== DATASET RECORDS ==

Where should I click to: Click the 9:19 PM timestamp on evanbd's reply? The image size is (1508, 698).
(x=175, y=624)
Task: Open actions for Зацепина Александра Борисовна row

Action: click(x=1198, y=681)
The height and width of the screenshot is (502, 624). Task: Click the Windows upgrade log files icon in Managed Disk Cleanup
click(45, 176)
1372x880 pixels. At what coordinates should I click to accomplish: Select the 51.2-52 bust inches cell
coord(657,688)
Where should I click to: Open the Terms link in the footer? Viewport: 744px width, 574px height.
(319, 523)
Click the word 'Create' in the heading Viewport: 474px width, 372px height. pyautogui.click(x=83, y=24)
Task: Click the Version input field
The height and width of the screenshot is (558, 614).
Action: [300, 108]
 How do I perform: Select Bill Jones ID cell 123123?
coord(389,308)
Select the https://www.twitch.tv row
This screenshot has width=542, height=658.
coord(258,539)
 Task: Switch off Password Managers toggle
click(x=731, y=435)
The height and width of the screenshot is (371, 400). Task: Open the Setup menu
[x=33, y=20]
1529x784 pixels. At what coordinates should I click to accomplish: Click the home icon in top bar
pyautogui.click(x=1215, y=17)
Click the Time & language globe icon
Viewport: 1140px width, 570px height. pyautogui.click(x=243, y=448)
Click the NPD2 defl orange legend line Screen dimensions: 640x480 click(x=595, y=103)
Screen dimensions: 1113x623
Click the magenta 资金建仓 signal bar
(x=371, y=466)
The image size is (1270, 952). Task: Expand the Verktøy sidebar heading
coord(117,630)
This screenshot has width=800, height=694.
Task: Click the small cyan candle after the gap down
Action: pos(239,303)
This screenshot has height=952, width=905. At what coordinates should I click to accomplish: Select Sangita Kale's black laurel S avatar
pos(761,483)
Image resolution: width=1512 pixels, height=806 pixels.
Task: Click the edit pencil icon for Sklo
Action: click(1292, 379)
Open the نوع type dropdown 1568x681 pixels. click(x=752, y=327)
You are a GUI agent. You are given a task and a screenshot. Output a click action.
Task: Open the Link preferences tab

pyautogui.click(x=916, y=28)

===

Nothing in the data may be omitted; transcribe it exactly.

_WRITTEN RESPONSE:_
Where should I click to: Click the 9:19 PM timestamp on evanbd's reply? The image size is (1508, 698).
(x=175, y=624)
Task: Open actions for Зацепина Александра Борисовна row

Action: click(x=1198, y=681)
The height and width of the screenshot is (502, 624). Task: Click the Windows upgrade log files icon in Managed Disk Cleanup
click(45, 176)
1372x880 pixels. At what coordinates should I click to accomplish: Select the 51.2-52 bust inches cell
coord(657,688)
Where should I click to: Open the Terms link in the footer? Viewport: 744px width, 574px height.
(319, 523)
Click the word 'Create' in the heading Viewport: 474px width, 372px height. pyautogui.click(x=83, y=24)
Task: Click the Version input field
The height and width of the screenshot is (558, 614).
Action: [300, 108]
 How do I perform: Select Bill Jones ID cell 123123?
coord(389,308)
Select the https://www.twitch.tv row
This screenshot has width=542, height=658.
coord(258,539)
 Task: Switch off Password Managers toggle
click(x=731, y=435)
The height and width of the screenshot is (371, 400). Task: Open the Setup menu
[x=33, y=20]
1529x784 pixels. At what coordinates should I click to accomplish: Click the home icon in top bar
pyautogui.click(x=1215, y=17)
Click the Time & language globe icon
Viewport: 1140px width, 570px height. pyautogui.click(x=243, y=448)
Click the NPD2 defl orange legend line Screen dimensions: 640x480 click(x=595, y=103)
Screen dimensions: 1113x623
Click the magenta 资金建仓 signal bar
(x=371, y=466)
The image size is (1270, 952). Task: Expand the Verktøy sidebar heading
coord(117,630)
This screenshot has width=800, height=694.
Task: Click the small cyan candle after the gap down
Action: pos(239,303)
This screenshot has height=952, width=905. At what coordinates should I click to accomplish: Select Sangita Kale's black laurel S avatar
pos(761,483)
Image resolution: width=1512 pixels, height=806 pixels.
Task: Click the edit pencil icon for Sklo
Action: click(1292, 379)
Open the نوع type dropdown 1568x681 pixels. click(x=752, y=327)
You are a GUI agent. You are given a task and a screenshot. Output a click action.
Task: Open the Link preferences tab

pyautogui.click(x=916, y=28)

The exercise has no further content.